Analysis: beyond security crackdown, Beijing maps state-controlled data market

BEIJING, July 20 (Reuters) – China’s sweeping regulatory action against internet giants such as ridesharing company Didi Global Inc, which has thrilled the industry, is part of a larger national plan to to create a national market for the country’s vast treasures of big data.

The plan, which has been fermenting for years but gaining momentum quickly, is designed to help support the Chinese economy over the next several decades and includes pilot projects for state-supervised data exchange markets, according to political documents.

It also threatens to further isolate the Chinese internet industry from the world and escalate tensions with Washington.

Data is becoming a critical battleground between China and the United States, driven by fears on both sides that uncontrolled collection by private companies could allow state actors to arm information on infrastructure and other interests. national.

In September, China is set to implement its data security law, which requires companies that process “critical data” to conduct risk assessments and submit reports. Organizations that process data affecting national security must submit to annual reviews.

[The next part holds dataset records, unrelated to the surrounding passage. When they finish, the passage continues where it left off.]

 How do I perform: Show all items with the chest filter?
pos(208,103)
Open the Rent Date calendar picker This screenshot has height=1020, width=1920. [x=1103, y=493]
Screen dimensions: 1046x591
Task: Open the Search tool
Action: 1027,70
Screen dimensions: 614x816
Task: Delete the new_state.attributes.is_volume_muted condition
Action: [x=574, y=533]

Earlier this month, Chinese regulators pulled Didi (DIDI.N) from app stores nationwide, days after its U.S. IPO, citing security concerns, causing its stock to drop.

GLOBAL STRATEGIC PLAN

But China’s efforts to take control of data for national security reasons are only one aspect of a strategic goal to create a state-supervised market for such information, including government data as well as those collected by private companies, and help support slowing economic growth, experts say.

This information could encompass just about any type of data – from health records and court documents to cards and purchase histories.

“Audits of overseas IPOs, cross-border transfers, and open access to certain types of data hamper Beijing’s goal of not only taking over oversight of the county’s vast data assets,” but also to trivialize them, “said Kendra Schaefer, head of technology policy research. at Beijing-based consulting firm Trivium China.

The plans require a huge bureaucratic effort to categorize, standardize and value the data, show the policy documents, laying the groundwork for it to be exchanged nationally while preventing access abroad to the most sensitive information.

“User data obtained by a large number of Internet service platforms (…) are public resources and should be included in the national unified and hierarchical monitoring system,” the Center said this month. Internet information from China.

THE FIFTH FACTOR

Plans for a state-controlled data marketplace have been in the works for years.

In a closed-door meeting in 2017, President Xi Jinping urged policymakers to research global data governance and “come up with a Chinese plan” to “open, process and confirm property rights and protection of data property ”.

The project was supercharged in April 2020, when a State Council document said data would be the fifth “factor of production” – on par with labor, technology, land and capital in terms of resources. national economies.

This was quickly followed by the Data Security Bill, which mandates a mass audit of big data.

“They’re playing foursome chess here,” said Samm Sacks, cyber policy researcher at think tank New America.

“It’s not just a national security policy, it’s a much more deliberate plan asking ‘how do we really harness the value that comes from data economically? “”

A digital economy development plan released by the State Council in March outlines a five-part plan for “experimental data markets” and calls on authorities to “implement and strengthen economic supervision” of Internet platforms.

The powerful province of Guangdong last week announced plans to launch such a platform by the end of the year to exchange and oversee the movement of data, including a customs center for international transfers. Read more

“BARBARIAN” GROWTH

Globally, governments have wrestled with how to manage internet platforms and their vast power, based on their vast collection of user data.

In China, which has tight control over private companies, these efforts are in principle simpler.

“The government has long wanted to regain control of the data held by these private platforms as a strategic asset, then Didi gave them the perfect opportunity as they flouted these important stakeholders who were not ready for the introduction. on the stock market, ”Sacks said.

But China’s efforts come with risks, Sacks said.

The data law’s broad definition of what could be considered “national key data” is vague, adding to the uncertainty for businesses, their customers and investors.

A Chinese tech stock index (.CSIH11136) has fallen 40% from early-year highs amid growing regulatory crackdown ranging from anti-competitive practices to data security.

“They are undermining the confidence of customers who are suspicious of Beijing to have this data. It will ultimately make it more difficult for these companies to be truly global players and to be successful outside of China’s closed system,” Sacks said. .

Foreign companies that collect data in China are required to undergo the same security examinations when transferring data outside the country.

“Chinese internet companies must step out of the comfort zone of the barbaric growth of the past and adapt to China’s new institutional environment,” Fang Xingdong, an academic from Zhejiang University, said in a recent Global editorial. Times.

Reporting by Cate Cadell Editing by Tony Munroe and Kim Coghill

Our Standards: Thomson Reuters Trust Principles.